2013 Book publication. Pablo Lorenzo-Eiroa and Aaron Sprecher co-edited a new upcomming book publication entitled Architecture in Formation to be released in 2013 after a peer review process with Routledge/Taylor and Francis Publishing. 

Architecture In Formation,On The Nature of Information in Digital Architecture Edited by Pablo Lorenzo-Eiroa and Aaron Sprecher, Routledge, New York 2013  http://www.routledge.com/books/details/9780415534901/

Architecture in Formation is the first digital architecture manual that bridges multiple relationships between theory and practice, proposing a vital resource to structure the upcoming second digital revolution. Sixteen essays from practitioners, historians and theorists look at how information processing informs and is informed by architecture. Twenty-nine experimental projects propose radical means to inform the new upcoming digital architecture.
 
“We grew accustomed to live together with machines, which provide us endless access to information. Our computational companions, now in our pockets, have had also a profound impact on how we foresee future scenarios of transformation and change.

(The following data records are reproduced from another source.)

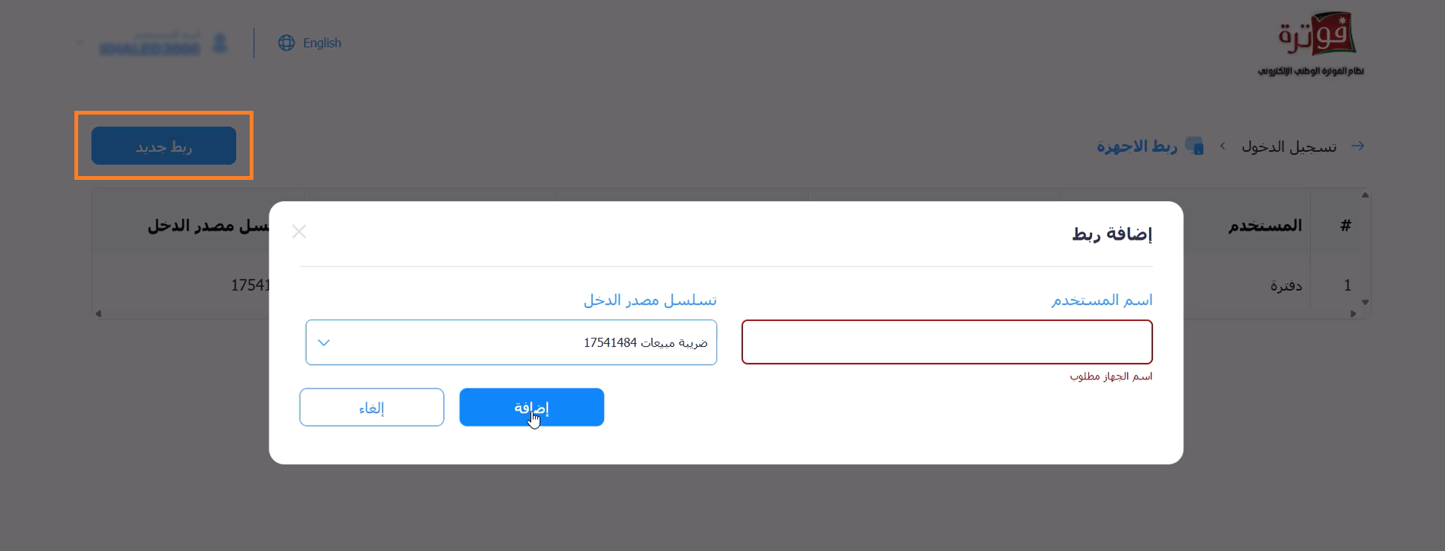Close the إضافة ربط dialog with X
The width and height of the screenshot is (1445, 551).
(x=299, y=231)
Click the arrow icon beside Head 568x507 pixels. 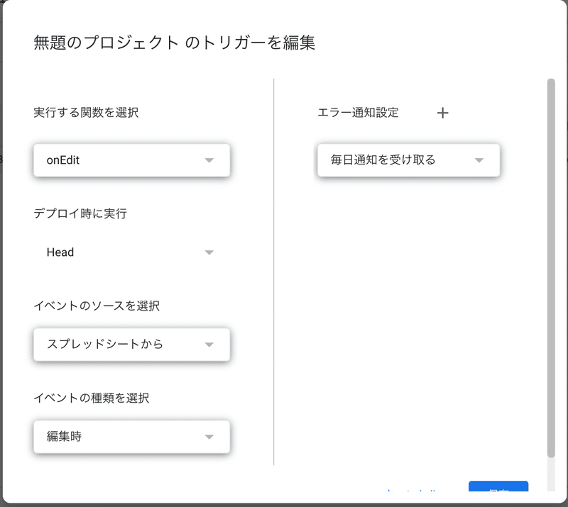[209, 252]
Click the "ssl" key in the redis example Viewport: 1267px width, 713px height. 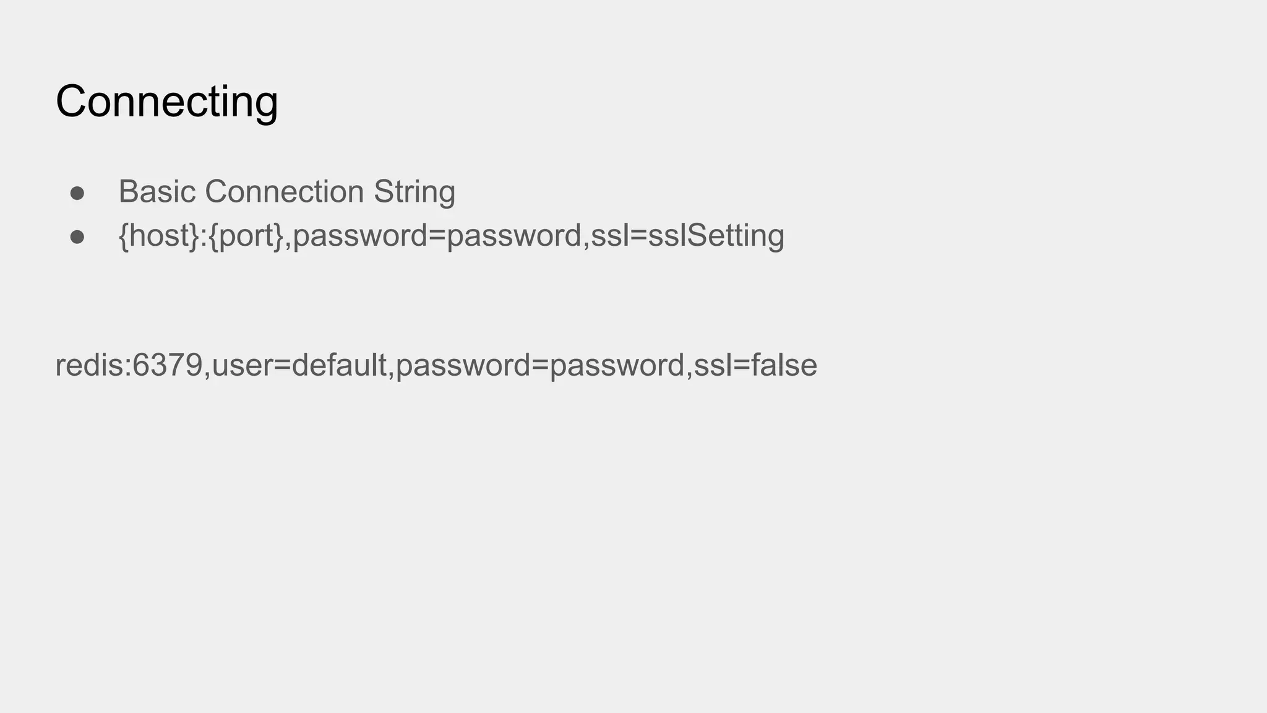(708, 365)
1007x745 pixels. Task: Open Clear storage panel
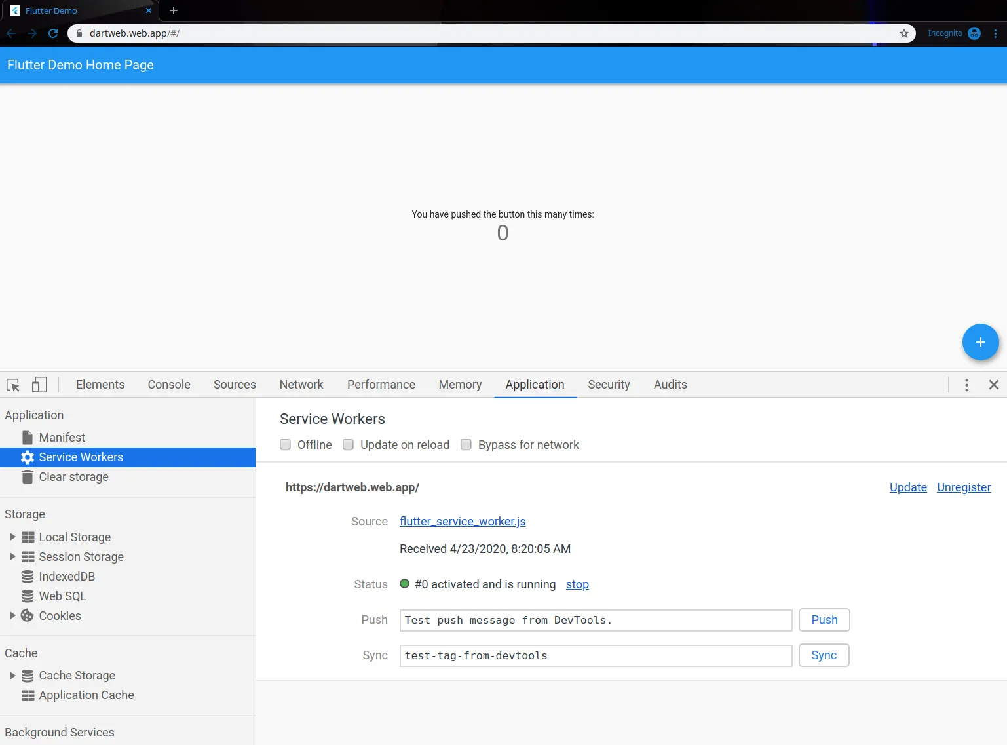(x=73, y=476)
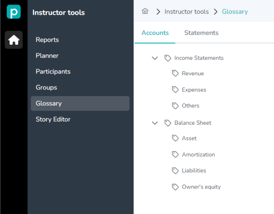The width and height of the screenshot is (274, 214).
Task: Click the tag icon beside Revenue
Action: tap(175, 73)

Now is the moment that we reconsider critically the emergence of new paradigms and protocols that computation has determined within architecture, and this collection of essays establishes a potent cornerstone of a much needed history of that recent past.”
 
Fabrizio Gallanti, Associate Director, Canadian Centre for Architecture.
 
Featuring essays by: Pablo Lorenzo-Eiroa, Aaron Sprecher, Georges Teyssot, Mario Carpo, Patrik Schumacher, Bernard Cache, Mark Linder, David Theodore, Evan Douglis, Ingeborg Rocker and Christian Lange, Antoine Picon, Michael Wen-Sen Su, Chris Perry, Alexis Meier, Achim Menges and Martin Bressani.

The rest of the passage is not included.